Friday, September 26, 2008

Hype Alert: Internet Shopping Carts Are Secure

My blog reader fed me a nugget today that set off my hype monitor, specifically a post entitled Internet Shopping Carts are Secure.
OMG...really?
To be fair, I realize the author is speaking from the eCommerce perspective, rather than that of an information security practitioner, but here's where the trouble begins:
"Shopping cart service providers have developed secure ecommerce shopping cart solutions for any business owner looking to enhance their current online store, or create a new one. Some ecommerce shopping cart solution providers are even receiving PABP (Payment Application Best Practice) certification which supports PCI compliance requirements for all businesses accepting credit card payments online."
This may be true in part, but it is by no means an all-inclusive claim. Shopping carts continue to be sieve-like, even when apparently reviewed per PCI standards.
Allow me to elaborate.
We'll kick off our hype eliminating effort with a simple Google dork: inurl:"cart.cfm" (picking on ColdFusion again, but man, they make it easy)
GM Parts Direct: Your Shopping Cart jumped right out at me for a number of reasons.
First, I sensed XSS vulns lurking like a Geiger counter senses radiation. Sound effect for edification. :-)
Second, the page contained one of the growing number of aforementioned conversion-driving website security seals.

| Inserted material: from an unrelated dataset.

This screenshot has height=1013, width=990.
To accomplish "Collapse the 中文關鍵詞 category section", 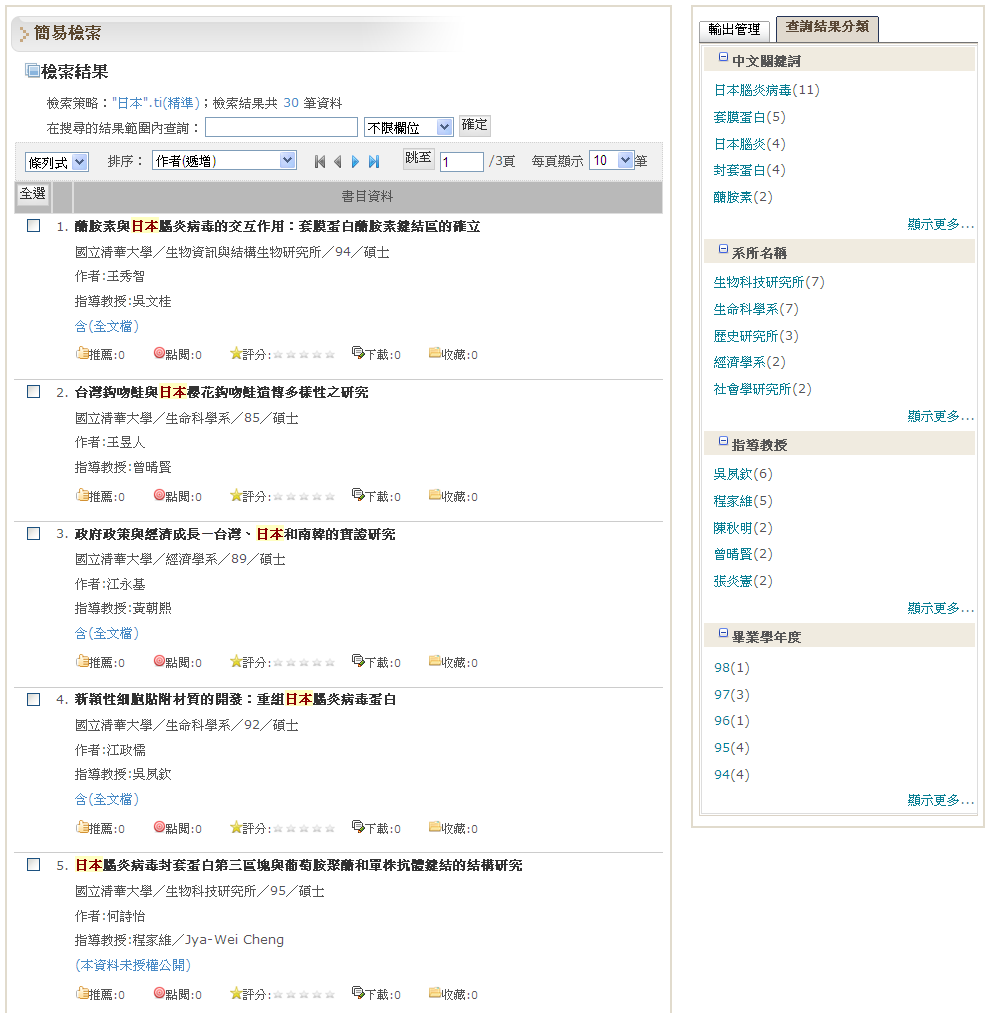I will point(723,59).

Tick, tick, click...the Gieger counter is getting louder.
Trustwave claims that the site operator "is enrolled in Trustwave's Trusted Commerce™ program to validate compliance with the Payment Card Industry Data Security Standard (PCI DSS) mandated by all the major credit card associations including: American Express, Diners Club, Discover, JCB, MasterCard Worldwide, Visa, Inc. and Visa Europe."
Methinks that Trustwave's Trusted Commerce program is missing a few fundamental security checks. Remember, XSS in PCI regulated sites, according to the PCI DSS, indicates that a site is not compliant (see section 6.5.4) if vulnerable to XSS.
Uh-oh.

All it takes is a fake login page, as opposed to our friends at XSSED.com, and...well, you get the point.
Simply, this is one of an endless number of shopping cart not secure, and not PCI compliant. For shame. You need only browse the Holisticinfosec.org Advisories page to find multiple ecommerce platforms and shopping carts that are missing the mark. Trust me, these are a fraction of the problem.
ecommerce<>security
ecommerce<>SDL
ecommerce<>PCI
website security seal<>security
russ=frustrated
Sigh.

del.icio.us | digg

2 comments:

Anonymous said...

I completely agree that PCI compliant doesn’t always mean secure. However, in fairness, PCI compliance refers to the merchant, not to the website. Since PCI only requires annual pen tests, it’s entirely possible that the XSS vuln was added after the company’s last test. It’s also possible that Trustwave isn’t the company performing the test.

Rafal said...

@anonymous - that's not exactly correct. If Company X has a PCI Compliant certification, that extends to the websites/applications they keep - doesn't it? How do you figure it wouldn't?